I much on pizza, and think "my robot needs 6-32 bolts". Time to look for robot stock. "And I want to listen to Devendra Banhart," which is also in stock.
Step 9: Week 2 - Living in Lab
Around 3:30 AM, my favorite late-night cleaning lady, Peggy, offered me some Chinese food she'd ordered, but didn't want any more of. And her offer was well received, even though it was an off-time for eating and I wasn't quite hungry. The gluttonous student who doesn't know when the next meal will appear had struck, I suppose.
And, I reflect as I continue to pick pieces of bright pink meat from my teeth, that meat was tasty.
The sunrise brings renewed energy, stronger lasers, and hope. By noon I have consumed nothing more, than those six packets of hot chocolate powder, and Peggy's chinese food. I'm not hungry, but rather thirsty, so I buy myself a new gallon jug of water (I'm not sure where my old one's gone).
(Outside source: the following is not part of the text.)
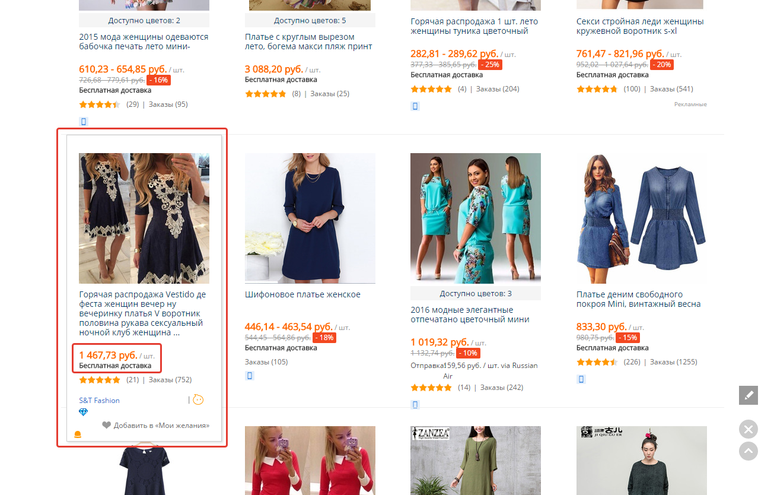Click the denim dress product image
This screenshot has width=774, height=495.
point(642,218)
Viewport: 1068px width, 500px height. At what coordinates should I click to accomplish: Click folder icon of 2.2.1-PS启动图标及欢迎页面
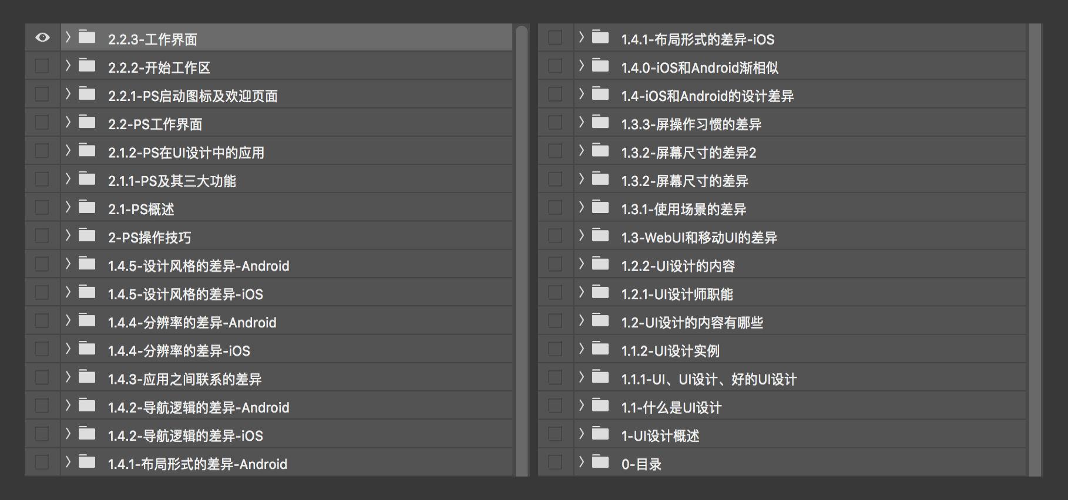pos(87,94)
A note on water - I really like having a jug like a boat-anchor. I don't feel compelled to finish it, so I sip as I'm thirsty. I can always refill it, it's cheaper than a nalgene, and if the bottle gets broken or lost, I can always get a new one that's exactly like the old one.\
Gallon of Water: $1.29
Facebook Inc., decides to try to convince MIT programmers to write the hip new mashed-up blogoriffic killer-app by buying pizza the way the cookie monster buys cookies. There's just so much pizza, everywhere, on multiple floors of the building. Someone brings a few boxes back to the MASLAB/6.002 lab, where I'm madly building robots.
Hooray, pizza! Three slices and many pizza crusts later, I'm filled.
Step 10: Week 2
I eat at least half the container of yogurt, and four eggs, and snack on trail mix. I also grab free chips that someone's eating in lab.
Yogurt and trail mix are around $1.50, the eggs, $0.60.
Step 11: Week 2
The sprouts are sending up green shoots, and the kombucha is sparkly and delicious, today!
A handful of sprouts, and a glassful of kombucha, and some eggs, are the best way to start!
I also juice a lime I picked in California into my water bottle. All water should taste so good.
My friends from China, Jim and Mandy, give me a "Moon Cake", which looks like a bun filled with eggs and meat, smells like a pastry, and tastes fabulous.
Sprouts: probably about $0.02. I probably paid $2 for a sack full of lentil beans, and used a tenth of it for the sprouting. Those twenty cents worth of sprouts will last me for at least two weeks. Man!
Kombucha: All it takes is a teabag and some sugar. Should I even count this beverage? It's nutritional because it's full of bacteria, and they reproduce for just a few ounces of sugar. My glass of the k'cha: $0.05?
So, I'm already full, and only set back $0.07, plus $0.30 for the eggs.
Step 12: Conclusion!
Additional foods that I thought of being good and cheap to eat, but didn't explore:
You can eat a filling meal on just a handful of this and some hot water.
Tastes really good mixed with anything (fruit, yogurt, trail mix, ketchup..)
So, cheese and tortillas are both sold in reasonable bulk and at prices where you could cheaply eat a few quesadillas every day.
Sauerkraut is a surprisingly tasty topping for a slice of bread/pizza/soup/anything.
Sauerkraut, and anything you can grow on your shelf are fabulous cheap foods.
You can also grow Kefir on your shelf. Like kombucha. No instructable on that yet.
I am curious to know what growing mushrooms (especially indoors, on a shelf) is like. Can mushrooms be grown hydroponically?